Mortgage Rates Drop Below 7% for the First Time Since March 2024

US mortgage rates have fallen below 7% for the first time since March, leading to a surge in financing applications for home purchases. This decline in rates is seen as a potential catalyst for revitalizing the housing market, which has been struggling with high prices and affordability issues.

Key Takeaways

Mortgage Rate Decline

According to data from the Mortgage Bankers Association (MBA), the contract rate on a 30-year fixed mortgage fell by 8 basis points to 6.94% in the week ending June 14. This marks the first time since March that rates have dipped below the 7% threshold. Additionally, the five-year adjustable-rate mortgage dropped by 18 basis points to 6.27%, matching its lowest level since February.

Increase in Applications

The decline in mortgage rates has spurred a rise in financing applications for home purchases. The index of mortgage applications to buy a home increased by 1.6%, reaching its highest level since March. This follows an 8.6% jump in the previous week. The overall index of applications, which includes both home purchases and refinancing, advanced by 0.9% to the highest level since mid-January. However, the refinancing gauge slipped by 0.4%.

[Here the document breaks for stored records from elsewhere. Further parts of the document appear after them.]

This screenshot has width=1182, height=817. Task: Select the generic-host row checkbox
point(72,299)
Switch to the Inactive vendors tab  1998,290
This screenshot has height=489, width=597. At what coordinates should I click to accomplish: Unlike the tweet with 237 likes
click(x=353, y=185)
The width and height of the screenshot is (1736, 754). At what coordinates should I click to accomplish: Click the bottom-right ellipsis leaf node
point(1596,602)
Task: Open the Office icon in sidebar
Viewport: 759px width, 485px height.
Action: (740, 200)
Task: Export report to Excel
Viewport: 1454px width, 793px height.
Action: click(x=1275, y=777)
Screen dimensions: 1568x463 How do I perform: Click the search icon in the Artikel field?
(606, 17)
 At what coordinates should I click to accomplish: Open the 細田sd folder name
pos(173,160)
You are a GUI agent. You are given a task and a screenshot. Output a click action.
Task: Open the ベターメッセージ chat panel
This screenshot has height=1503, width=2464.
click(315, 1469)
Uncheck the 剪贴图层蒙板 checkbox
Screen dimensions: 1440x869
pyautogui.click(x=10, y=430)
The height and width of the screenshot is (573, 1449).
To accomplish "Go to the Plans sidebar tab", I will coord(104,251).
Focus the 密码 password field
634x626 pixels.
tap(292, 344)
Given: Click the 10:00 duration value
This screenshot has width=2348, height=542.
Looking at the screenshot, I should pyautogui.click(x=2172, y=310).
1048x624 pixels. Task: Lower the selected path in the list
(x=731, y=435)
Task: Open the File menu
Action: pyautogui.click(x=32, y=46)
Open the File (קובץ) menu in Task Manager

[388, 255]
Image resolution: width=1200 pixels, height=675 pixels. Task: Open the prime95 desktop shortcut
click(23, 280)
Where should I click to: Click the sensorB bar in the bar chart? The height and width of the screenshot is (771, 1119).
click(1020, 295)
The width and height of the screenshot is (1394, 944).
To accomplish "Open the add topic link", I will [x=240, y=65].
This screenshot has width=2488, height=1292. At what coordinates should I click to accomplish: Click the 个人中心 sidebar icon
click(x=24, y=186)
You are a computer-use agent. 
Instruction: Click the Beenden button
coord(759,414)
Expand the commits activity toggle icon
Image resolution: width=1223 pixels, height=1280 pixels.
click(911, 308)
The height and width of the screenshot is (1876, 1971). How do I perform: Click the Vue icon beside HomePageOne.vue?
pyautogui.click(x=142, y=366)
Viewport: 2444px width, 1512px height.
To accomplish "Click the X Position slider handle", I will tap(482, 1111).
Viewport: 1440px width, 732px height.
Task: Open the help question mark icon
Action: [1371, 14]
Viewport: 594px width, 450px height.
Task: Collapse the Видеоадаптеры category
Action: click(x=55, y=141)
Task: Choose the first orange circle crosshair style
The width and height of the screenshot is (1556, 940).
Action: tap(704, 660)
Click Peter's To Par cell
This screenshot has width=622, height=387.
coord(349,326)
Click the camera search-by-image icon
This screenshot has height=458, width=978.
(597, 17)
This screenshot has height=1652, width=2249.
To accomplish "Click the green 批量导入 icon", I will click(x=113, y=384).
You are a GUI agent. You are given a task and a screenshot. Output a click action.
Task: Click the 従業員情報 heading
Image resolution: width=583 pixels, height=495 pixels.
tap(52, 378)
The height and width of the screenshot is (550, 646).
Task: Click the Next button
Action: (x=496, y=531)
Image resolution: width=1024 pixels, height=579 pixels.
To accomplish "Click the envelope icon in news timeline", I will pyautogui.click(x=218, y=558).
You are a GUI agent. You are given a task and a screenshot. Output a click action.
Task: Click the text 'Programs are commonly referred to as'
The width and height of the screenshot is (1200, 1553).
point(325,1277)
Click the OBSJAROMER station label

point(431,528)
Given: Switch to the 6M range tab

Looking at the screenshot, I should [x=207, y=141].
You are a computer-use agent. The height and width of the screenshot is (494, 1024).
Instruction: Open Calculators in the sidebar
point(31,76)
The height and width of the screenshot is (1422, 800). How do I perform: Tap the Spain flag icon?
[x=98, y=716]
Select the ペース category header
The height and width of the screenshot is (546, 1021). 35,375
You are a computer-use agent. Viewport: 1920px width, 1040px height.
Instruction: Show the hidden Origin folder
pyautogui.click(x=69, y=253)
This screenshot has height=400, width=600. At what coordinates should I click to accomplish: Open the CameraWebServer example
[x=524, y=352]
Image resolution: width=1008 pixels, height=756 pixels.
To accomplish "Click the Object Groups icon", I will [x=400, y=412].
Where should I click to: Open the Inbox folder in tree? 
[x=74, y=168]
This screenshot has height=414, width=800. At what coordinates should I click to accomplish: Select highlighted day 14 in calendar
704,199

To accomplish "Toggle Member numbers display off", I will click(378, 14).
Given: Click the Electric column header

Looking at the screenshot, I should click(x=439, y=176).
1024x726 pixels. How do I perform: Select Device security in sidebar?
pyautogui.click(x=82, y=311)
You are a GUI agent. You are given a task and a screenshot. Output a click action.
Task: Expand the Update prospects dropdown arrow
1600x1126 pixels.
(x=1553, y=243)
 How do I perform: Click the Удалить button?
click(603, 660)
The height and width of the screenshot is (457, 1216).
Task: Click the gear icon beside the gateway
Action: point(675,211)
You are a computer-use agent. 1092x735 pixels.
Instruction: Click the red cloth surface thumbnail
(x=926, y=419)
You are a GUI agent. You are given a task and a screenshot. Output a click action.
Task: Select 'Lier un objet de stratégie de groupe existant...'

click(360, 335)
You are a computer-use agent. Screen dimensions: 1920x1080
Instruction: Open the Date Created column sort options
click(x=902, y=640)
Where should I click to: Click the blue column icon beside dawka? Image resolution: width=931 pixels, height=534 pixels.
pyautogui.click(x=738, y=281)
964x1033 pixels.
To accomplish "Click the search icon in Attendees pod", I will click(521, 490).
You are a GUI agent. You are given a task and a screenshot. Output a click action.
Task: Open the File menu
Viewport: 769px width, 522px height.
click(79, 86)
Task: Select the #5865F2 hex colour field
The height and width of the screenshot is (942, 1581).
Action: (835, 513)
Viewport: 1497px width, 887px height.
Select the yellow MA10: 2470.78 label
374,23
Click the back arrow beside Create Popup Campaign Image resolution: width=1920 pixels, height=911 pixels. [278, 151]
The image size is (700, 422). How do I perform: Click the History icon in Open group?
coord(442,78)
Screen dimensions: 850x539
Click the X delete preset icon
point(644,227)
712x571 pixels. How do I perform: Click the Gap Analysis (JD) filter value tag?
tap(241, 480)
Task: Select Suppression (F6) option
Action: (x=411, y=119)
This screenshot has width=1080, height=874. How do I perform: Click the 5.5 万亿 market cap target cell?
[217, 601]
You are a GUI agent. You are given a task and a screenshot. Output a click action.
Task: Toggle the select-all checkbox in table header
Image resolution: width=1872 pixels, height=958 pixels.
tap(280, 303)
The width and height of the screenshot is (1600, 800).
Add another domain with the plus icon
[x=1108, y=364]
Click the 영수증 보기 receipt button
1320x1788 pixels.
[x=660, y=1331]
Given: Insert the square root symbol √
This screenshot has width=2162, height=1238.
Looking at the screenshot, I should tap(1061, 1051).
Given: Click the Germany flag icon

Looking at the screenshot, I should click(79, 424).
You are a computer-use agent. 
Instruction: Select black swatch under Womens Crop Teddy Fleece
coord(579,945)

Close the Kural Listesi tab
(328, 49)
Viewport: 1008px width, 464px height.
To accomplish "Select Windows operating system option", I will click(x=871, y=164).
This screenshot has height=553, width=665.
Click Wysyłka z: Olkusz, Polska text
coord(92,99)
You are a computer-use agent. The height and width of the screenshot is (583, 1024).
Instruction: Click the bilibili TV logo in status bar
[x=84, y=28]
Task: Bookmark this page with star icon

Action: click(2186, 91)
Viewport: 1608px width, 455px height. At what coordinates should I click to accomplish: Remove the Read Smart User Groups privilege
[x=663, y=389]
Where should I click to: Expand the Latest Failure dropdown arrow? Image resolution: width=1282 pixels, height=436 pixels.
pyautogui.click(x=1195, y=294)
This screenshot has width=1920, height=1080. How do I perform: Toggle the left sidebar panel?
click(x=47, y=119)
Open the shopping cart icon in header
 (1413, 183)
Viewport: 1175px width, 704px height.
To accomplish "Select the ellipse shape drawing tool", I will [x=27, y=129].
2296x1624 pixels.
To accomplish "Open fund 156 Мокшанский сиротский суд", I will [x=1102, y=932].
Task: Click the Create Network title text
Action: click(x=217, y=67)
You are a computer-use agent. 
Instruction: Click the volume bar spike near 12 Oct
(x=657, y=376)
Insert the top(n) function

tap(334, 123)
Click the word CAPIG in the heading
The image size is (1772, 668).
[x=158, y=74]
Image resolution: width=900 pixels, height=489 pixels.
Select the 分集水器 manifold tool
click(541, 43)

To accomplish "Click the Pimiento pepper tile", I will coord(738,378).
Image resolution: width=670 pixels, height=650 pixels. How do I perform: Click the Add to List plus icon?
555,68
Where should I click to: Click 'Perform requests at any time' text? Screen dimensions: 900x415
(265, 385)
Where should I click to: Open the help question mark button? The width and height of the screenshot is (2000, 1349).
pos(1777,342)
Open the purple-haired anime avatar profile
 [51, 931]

Treasury Yields and Federal Reserve

Mortgage rates often move in tandem with Treasury yields, which also saw a significant decline last week. This decline in yields is attributed to government figures showing a broad cooling in inflationary pressures. As a result, traders are increasingly optimistic that the Federal Reserve is in a better position to implement interest-rate cuts, possibly as soon as September.

Builder Incentives

To help buyers cope with the affordability crisis, builders such as Lennar Corp. and KB Home are offering incentives like discounted mortgage rates to bolster orders. These incentives are aimed at mitigating the impact of elevated list prices and giving housing demand greater traction.

Conclusion

The recent drop in mortgage rates below 7% is a positive development for the housing market, which has been grappling with high prices and affordability issues. The increase in financing applications and the potential for Federal Reserve interest-rate cuts are encouraging signs for both buyers and builders. As the market adjusts to these changes, it remains to be seen how long the lower rates will persist and what impact they will have on the broader economy.